Football players at the University of New Mexico might not be close to receiving the type of money as do some players at Power Five programs such as Miami and Texas, but that hasn’t stopped some Lobos from seeking name, image and likeness deals, or in Bryce Santana’s case, starting a clothing line business.
The UNM compliance department provided some websites for student-athletes to reach out to NIL companies last fall, Santana said.
“I saw an (NIL Threads) ad to make your own clothing brand,” said Santana, a redshirt sophomore defensive lineman from Los Lunas High. “I hit them up, and basically I had to pay a certain amount up front, they created a logo for me and they designed my clothes for me. And now it’s my brand. I get to control how much it’s priced and if I want a new product. I’ve just been advertising on my social media. It’s a pretty a good deal.”
Santana said he has always wanted his own company, so he’s getting an early start on it.
He’s very pleased with the logo, that’s similar to a wolf, yet also has a subtle showing of the Zia symbol. His clothing line, at BDstrength.com, includes hats, backpacks, hoodies and jersey tees that have his No. 51 on them. Purchases that are $50 and above can be made with four interest-free installments.
“Every time I see someone order from my website, it’s just a good feeling,” Santana said. “If I’m around the phone it gives that ‘cha-ching’ ring notification.

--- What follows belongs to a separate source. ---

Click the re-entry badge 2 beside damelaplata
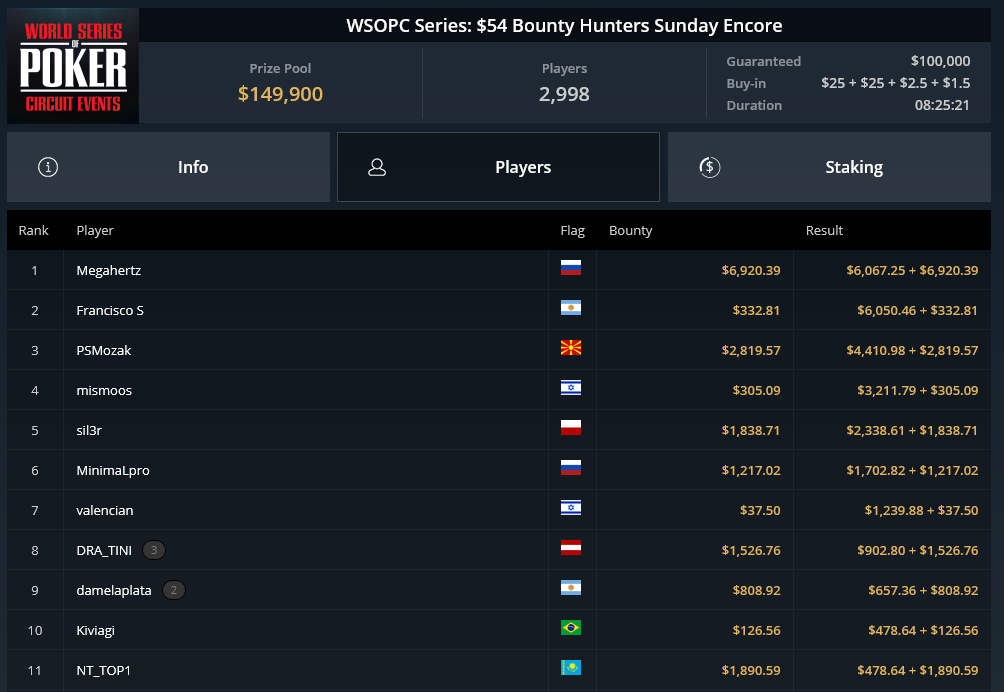Screen dimensions: 1004x692 click(x=174, y=590)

It gives me butterflies in my stomach.”
UNM sophomore quarterback Isaiah Chavez, a Rio Rancho graduate who came to the Lobos as a walk-on and is now on scholarship, said he has an NIL “partnership” with America’s Mattress, a local chain that has six stores in New Mexico.

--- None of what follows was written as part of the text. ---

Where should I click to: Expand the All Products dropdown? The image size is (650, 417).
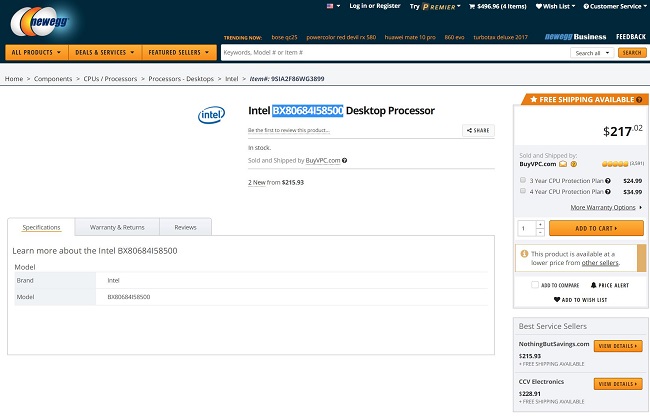[36, 51]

Chavez said he has been featured in one commercial for the company and is working on another one.
Chavez, a backup, has led the Lobos to three of the five wins under Gonzales since beginning as a fifth-string quarterback in 2000. He’s known for his finger guns celebration, but he said that is not included in the commercials.
“That’s strictly a game thing, not even in practice,” Chavez said of his finger guns celebration. “The guns stay in game for sure.”